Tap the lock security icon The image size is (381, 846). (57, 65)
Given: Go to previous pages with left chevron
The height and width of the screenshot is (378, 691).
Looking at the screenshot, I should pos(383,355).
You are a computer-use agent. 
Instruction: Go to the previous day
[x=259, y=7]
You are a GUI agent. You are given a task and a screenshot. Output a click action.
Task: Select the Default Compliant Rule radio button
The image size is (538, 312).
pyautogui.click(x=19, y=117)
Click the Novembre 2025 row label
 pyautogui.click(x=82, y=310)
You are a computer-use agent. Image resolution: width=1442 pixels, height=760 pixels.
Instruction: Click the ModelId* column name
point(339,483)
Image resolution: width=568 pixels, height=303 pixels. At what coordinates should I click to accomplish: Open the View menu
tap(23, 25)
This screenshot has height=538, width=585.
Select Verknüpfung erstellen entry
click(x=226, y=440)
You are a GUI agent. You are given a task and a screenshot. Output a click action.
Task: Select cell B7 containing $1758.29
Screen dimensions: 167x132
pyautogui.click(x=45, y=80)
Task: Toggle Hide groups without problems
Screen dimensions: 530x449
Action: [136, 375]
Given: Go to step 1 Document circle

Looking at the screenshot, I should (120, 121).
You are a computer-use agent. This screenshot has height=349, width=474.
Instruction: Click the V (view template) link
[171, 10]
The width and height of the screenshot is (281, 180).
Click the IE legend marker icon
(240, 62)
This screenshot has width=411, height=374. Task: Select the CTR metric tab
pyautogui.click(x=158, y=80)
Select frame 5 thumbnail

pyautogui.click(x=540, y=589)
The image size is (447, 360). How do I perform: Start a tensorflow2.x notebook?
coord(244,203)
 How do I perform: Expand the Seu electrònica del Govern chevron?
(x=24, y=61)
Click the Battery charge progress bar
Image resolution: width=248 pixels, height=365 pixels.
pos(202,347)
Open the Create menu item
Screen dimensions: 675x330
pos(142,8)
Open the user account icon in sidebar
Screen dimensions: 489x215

──────────

Required action => Repeat the records above exactly.

Answer box =>
Tap the lock security icon The image size is (381, 846). (57, 65)
Given: Go to previous pages with left chevron
The height and width of the screenshot is (378, 691).
Looking at the screenshot, I should pos(383,355).
You are a computer-use agent. 
Instruction: Go to the previous day
[x=259, y=7]
You are a GUI agent. You are given a task and a screenshot. Output a click action.
Task: Select the Default Compliant Rule radio button
The image size is (538, 312).
pyautogui.click(x=19, y=117)
Click the Novembre 2025 row label
 pyautogui.click(x=82, y=310)
You are a computer-use agent. Image resolution: width=1442 pixels, height=760 pixels.
Instruction: Click the ModelId* column name
point(339,483)
Image resolution: width=568 pixels, height=303 pixels. At what coordinates should I click to accomplish: Open the View menu
tap(23, 25)
This screenshot has height=538, width=585.
Select Verknüpfung erstellen entry
click(x=226, y=440)
You are a GUI agent. You are given a task and a screenshot. Output a click action.
Task: Select cell B7 containing $1758.29
Screen dimensions: 167x132
pyautogui.click(x=45, y=80)
Task: Toggle Hide groups without problems
Screen dimensions: 530x449
Action: [136, 375]
Given: Go to step 1 Document circle

Looking at the screenshot, I should (120, 121).
You are a computer-use agent. This screenshot has height=349, width=474.
Instruction: Click the V (view template) link
[171, 10]
The width and height of the screenshot is (281, 180).
Click the IE legend marker icon
(240, 62)
This screenshot has width=411, height=374. Task: Select the CTR metric tab
pyautogui.click(x=158, y=80)
Select frame 5 thumbnail

pyautogui.click(x=540, y=589)
The image size is (447, 360). How do I perform: Start a tensorflow2.x notebook?
coord(244,203)
 How do I perform: Expand the Seu electrònica del Govern chevron?
(x=24, y=61)
Click the Battery charge progress bar
Image resolution: width=248 pixels, height=365 pixels.
pos(202,347)
Open the Create menu item
Screen dimensions: 675x330
pos(142,8)
Open the user account icon in sidebar
Screen dimensions: 489x215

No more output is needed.